The input Block Start

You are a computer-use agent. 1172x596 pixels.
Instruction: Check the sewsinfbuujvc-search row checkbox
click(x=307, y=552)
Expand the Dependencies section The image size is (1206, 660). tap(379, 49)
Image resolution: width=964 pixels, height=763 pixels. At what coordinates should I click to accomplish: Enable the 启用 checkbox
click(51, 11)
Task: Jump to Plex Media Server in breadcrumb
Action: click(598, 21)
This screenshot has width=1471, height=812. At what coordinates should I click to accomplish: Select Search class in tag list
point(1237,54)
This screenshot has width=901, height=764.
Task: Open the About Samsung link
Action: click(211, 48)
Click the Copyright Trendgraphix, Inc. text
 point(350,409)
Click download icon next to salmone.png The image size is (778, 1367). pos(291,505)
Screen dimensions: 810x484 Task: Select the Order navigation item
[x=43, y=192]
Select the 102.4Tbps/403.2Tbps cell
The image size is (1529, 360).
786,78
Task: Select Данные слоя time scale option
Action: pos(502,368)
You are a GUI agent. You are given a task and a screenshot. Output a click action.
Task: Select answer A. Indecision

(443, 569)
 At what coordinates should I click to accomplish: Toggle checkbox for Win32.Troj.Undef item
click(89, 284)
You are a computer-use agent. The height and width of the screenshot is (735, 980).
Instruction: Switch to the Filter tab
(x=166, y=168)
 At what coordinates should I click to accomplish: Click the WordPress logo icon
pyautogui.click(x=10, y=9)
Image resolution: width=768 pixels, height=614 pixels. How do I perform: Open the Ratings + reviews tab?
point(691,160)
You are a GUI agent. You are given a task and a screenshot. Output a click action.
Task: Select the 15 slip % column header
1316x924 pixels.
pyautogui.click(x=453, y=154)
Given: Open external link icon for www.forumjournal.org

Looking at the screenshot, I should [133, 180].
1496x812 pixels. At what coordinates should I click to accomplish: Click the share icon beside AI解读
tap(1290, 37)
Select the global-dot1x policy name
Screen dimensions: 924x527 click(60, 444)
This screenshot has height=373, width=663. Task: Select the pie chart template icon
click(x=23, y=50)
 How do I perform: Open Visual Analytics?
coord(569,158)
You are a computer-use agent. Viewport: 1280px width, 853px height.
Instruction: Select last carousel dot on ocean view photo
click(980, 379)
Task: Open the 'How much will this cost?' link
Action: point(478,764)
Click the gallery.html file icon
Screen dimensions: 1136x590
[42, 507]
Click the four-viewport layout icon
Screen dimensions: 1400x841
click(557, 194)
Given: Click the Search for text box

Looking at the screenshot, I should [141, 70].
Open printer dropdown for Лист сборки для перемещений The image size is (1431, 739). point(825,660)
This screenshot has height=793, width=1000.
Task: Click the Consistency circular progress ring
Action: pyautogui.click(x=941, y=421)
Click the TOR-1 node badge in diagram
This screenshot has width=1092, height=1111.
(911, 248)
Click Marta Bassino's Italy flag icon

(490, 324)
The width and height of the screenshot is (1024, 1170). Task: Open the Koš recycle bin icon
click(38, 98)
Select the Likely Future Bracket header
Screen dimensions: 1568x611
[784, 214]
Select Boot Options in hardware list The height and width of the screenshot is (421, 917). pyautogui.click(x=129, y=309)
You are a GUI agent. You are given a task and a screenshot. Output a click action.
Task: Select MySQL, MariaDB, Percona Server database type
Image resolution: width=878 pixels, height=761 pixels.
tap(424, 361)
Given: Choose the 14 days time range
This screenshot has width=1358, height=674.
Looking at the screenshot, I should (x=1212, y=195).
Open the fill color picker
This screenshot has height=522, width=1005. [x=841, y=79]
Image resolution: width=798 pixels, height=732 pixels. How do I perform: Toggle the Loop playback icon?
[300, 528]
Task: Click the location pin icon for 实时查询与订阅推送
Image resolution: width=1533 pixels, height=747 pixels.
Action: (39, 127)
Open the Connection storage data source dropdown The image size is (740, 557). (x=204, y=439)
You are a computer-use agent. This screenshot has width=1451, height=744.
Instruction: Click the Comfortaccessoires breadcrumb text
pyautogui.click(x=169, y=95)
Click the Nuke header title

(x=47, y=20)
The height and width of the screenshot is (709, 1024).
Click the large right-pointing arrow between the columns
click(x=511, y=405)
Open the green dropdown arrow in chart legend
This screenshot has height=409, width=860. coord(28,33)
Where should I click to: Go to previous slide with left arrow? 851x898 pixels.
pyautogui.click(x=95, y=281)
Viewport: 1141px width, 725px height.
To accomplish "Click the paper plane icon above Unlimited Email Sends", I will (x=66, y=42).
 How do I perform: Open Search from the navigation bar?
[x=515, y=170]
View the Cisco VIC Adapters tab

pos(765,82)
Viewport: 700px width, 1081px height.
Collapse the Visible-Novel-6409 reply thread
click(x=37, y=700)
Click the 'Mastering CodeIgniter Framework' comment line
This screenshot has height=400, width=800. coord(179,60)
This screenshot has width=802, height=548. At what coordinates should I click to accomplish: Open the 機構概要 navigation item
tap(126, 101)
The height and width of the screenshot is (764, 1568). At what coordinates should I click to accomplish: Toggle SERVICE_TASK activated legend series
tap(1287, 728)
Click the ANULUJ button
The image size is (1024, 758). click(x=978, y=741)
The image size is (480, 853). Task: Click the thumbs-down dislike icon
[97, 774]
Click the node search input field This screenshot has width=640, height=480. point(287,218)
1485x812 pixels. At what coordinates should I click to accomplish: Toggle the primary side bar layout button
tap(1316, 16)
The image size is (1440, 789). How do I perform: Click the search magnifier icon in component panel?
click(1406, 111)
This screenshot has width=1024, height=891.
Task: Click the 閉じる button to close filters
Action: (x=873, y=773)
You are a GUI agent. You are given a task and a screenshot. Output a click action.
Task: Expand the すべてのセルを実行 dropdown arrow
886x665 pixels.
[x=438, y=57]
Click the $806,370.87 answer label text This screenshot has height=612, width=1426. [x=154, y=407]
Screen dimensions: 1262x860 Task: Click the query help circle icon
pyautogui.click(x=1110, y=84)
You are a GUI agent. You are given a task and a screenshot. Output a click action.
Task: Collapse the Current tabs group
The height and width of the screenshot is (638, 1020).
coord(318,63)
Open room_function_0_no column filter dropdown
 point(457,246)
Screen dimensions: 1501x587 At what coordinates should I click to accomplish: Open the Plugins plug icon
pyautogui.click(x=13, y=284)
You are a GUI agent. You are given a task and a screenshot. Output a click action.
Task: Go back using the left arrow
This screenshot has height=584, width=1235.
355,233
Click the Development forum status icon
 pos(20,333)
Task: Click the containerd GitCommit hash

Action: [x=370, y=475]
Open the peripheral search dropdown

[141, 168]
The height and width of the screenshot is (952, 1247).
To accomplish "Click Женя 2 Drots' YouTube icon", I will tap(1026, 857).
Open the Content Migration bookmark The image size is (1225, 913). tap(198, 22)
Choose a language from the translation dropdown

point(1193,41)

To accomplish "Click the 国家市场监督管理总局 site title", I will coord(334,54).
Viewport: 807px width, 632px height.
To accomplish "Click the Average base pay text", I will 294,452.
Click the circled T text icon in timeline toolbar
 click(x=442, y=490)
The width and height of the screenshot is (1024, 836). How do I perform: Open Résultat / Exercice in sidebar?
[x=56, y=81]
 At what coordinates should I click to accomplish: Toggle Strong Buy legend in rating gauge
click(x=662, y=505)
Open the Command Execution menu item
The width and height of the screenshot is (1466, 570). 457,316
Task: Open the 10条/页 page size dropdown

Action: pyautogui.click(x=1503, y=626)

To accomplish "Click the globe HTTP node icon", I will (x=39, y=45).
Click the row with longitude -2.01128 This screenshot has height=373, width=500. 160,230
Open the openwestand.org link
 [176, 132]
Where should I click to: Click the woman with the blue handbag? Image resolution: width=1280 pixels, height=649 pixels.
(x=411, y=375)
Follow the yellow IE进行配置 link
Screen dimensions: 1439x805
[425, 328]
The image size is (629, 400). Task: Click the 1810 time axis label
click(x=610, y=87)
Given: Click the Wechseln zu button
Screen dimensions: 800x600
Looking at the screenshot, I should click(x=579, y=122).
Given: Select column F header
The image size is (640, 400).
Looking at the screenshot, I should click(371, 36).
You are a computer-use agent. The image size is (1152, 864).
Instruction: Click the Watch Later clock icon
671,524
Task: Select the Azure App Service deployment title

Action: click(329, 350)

The input Block End

## [Work instructions]
The expected answer is an exact copy of the lines above, beginning at the line with "Image resolution: width=964" and ending at the line with "Click download icon", with both ends in.

## [Answer to this exercise]
Image resolution: width=964 pixels, height=763 pixels. At what coordinates should I click to accomplish: Enable the 启用 checkbox
click(51, 11)
Task: Jump to Plex Media Server in breadcrumb
Action: click(598, 21)
This screenshot has width=1471, height=812. At what coordinates should I click to accomplish: Select Search class in tag list
point(1237,54)
This screenshot has width=901, height=764.
Task: Open the About Samsung link
Action: click(211, 48)
Click the Copyright Trendgraphix, Inc. text
 point(350,409)
Click download icon next to salmone.png The image size is (778, 1367). pos(291,505)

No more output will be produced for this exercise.